Screenshot grounding data
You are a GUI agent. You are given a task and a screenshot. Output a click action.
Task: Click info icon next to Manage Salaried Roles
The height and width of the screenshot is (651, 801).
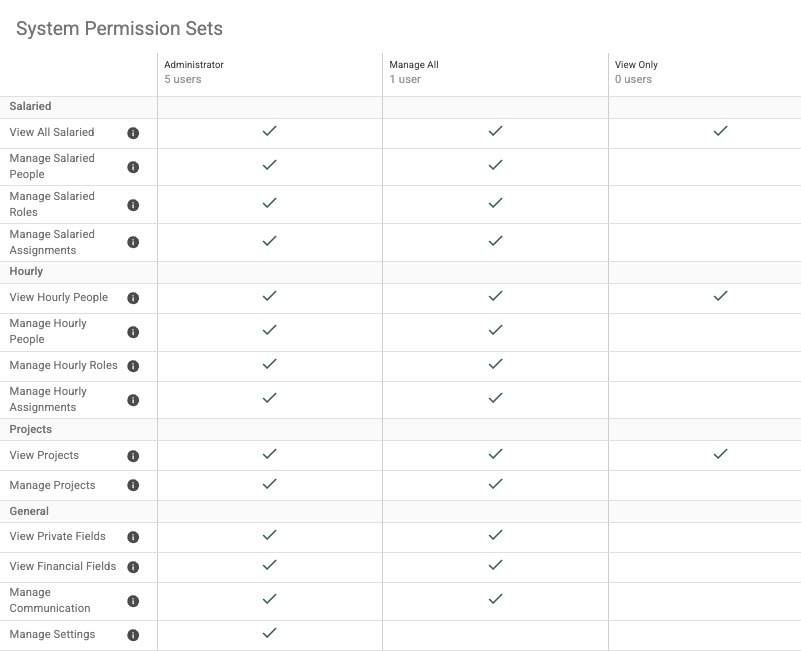coord(133,205)

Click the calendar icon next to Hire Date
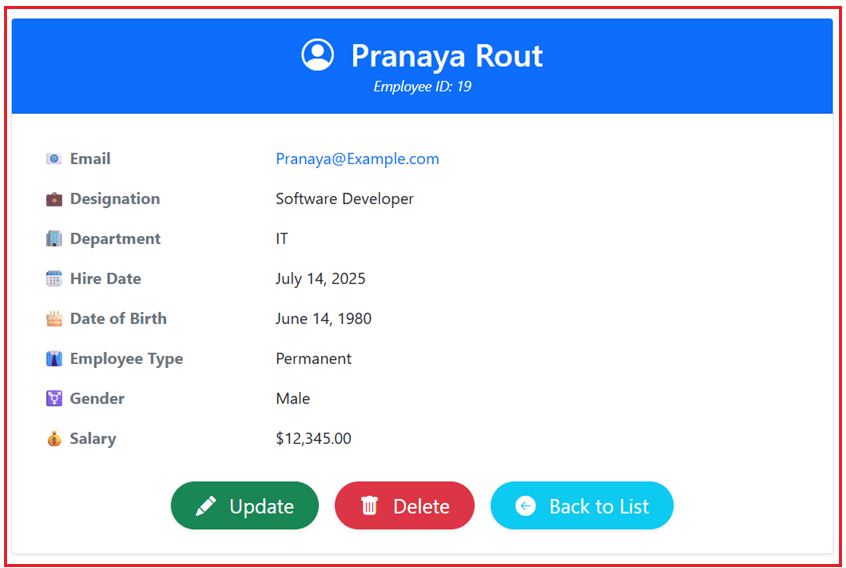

The task ->
Search the lines above for the string "next" and copy each line that has it.

Task answer ->
Task: Click info icon next to Manage Salaried Roles
Click the calendar icon next to Hire Date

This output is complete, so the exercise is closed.